Lack of Empathy in Contrasting Cognitive Contexts. Empathy refers to the capacity to understand others; perception on their world, their conception of their role in that world, and their definition of their interests. Leaders are frequently unable to empathize, in part because of a difference in cognitive contexts (371).
The Heuristics of “Availability” and “Representativeness.” People are “cognitive misers”: because of well-defined cognitive limits, their processing of information is selective. Heuristics refers to shortcuts in the processes of information retrieval which leaders use to gain access to information stored within their organizing schemas and belief systems. Two of the most pervasive are “availability” and representativeness.” Leaders tend to interpret threats in terms of what is easily available in their cognitive repertoire. Often what is most available to policymakers are their own intentions, plans, and experiences and, consequently, they tend to perceive the actions of others in theri light (373). The bias of “representativeness” can also influence the perception of threat. Generally, people tend to exaggerate the similarity between one event and a class of events because they pay inadequate attention to base rate statistics, or the probability that the event is part of a general class independent of any specific information about the particular event (373).
The “Egocentric” Bias refers to the predilection of people to see themselves as the central point of reference when they explain the actions of others. When people exaggerate the causal significance of their own actions and discount the importance of other factors, they overestimaste the linkages between themselves and the behavior of others. They tend, in consequence, to exaggerate threat for two closely related reasons: because they overestimate the extent to which another’s behavior is targeted at them and, because they exaggerate the degree to which the behavior of others is the result of their prior actions (374).
Overconfidence — a closely related bias of overconfidence further complicates the signaling and the perception of threat. People generally tend to be too confident of their capacity to make complex judgements and perform complicated mental operations. This bias can have dangerous consequences insofar as leaders tend to overestimate their ability to design and communicate appropriate threats and to access the intentions of their adversary. Leaders in target state can also be overconfident in their perception of threat and insensitive to alternative explanations of action (375).
The “Proportionality” Bias — assumption people tend to make about the appropriate relationship between means and ends. Generally. leaders expect their adversary to expend efforts proportionate to the ends they seek. Consequently, they make inferences about the intentions of others from the costs and consequences of the actions they initiate. When a state incurs high costs, others assume that important objectives were at stake for the leadership. Even if leaders consider the costs of an adversary’s action to be low, but judge the immediate stakes to be lower still, they will perceive threat from this lack of proportion. Leaders are likely to perceive a threat if an a adversary demonstrates a high propensity to take risks or ignores accepted procedure. When an opponent infringes upon an accepted norm of behavior, leaders infer that their adversary is nolonger bound by conventional restraints, and is, therefore, a serious threat (375).

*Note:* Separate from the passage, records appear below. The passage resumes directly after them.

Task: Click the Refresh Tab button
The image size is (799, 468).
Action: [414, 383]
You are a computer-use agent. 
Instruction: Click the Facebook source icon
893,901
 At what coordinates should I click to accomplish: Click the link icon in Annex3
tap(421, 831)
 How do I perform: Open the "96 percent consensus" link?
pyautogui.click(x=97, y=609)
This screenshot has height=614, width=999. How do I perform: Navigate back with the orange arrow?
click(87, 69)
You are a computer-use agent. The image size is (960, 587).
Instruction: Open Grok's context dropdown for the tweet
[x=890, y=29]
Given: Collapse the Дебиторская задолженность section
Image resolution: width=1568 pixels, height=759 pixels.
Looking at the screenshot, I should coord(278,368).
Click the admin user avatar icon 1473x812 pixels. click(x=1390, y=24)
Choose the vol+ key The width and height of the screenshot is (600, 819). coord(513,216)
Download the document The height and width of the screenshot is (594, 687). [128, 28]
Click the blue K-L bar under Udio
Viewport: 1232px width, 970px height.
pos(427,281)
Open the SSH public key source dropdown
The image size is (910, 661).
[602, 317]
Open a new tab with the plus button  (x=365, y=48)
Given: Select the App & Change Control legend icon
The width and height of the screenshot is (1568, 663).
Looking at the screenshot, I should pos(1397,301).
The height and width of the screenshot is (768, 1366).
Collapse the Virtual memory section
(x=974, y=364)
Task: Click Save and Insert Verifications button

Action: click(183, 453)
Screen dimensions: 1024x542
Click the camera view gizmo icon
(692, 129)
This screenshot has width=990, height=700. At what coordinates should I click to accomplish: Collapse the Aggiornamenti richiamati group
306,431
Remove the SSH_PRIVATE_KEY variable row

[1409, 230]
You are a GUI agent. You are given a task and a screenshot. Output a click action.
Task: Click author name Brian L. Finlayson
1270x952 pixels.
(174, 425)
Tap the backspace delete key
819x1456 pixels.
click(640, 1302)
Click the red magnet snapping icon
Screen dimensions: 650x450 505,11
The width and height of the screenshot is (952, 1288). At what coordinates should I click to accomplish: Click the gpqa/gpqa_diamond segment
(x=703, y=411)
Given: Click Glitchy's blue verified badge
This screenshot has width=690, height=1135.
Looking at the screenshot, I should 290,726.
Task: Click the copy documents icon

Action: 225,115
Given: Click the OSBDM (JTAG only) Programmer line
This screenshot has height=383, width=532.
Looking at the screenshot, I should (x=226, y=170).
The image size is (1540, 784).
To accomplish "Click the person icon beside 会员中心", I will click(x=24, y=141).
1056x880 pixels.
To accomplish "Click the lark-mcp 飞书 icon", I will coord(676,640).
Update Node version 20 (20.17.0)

The “Fundamental Attribution Error” – people’s tendency to exaggerate the importance of dispositional over situational factors when they explain undesirable behavior of others and the corresponding tendency to emphasize situational rather than dispositional factors when they are explaining their own behavior. This error in attribution contributes significantly to the overestimation of threat. Like the egocentric bias, it transforms effect into intent (376).
Attribution of Greater Coherence and Centralization – Leaders frequently tend to attribute greater coherence to their adversary than the evidence warrants. Leaders overestimate the control their adversaries have over their machinery of government and attribute intent to all their actions. This frequently misplaced attribution of centralized decisionmaking is consistent with the attempt to assimilate discrepant information to existing images and beliefs (376-377).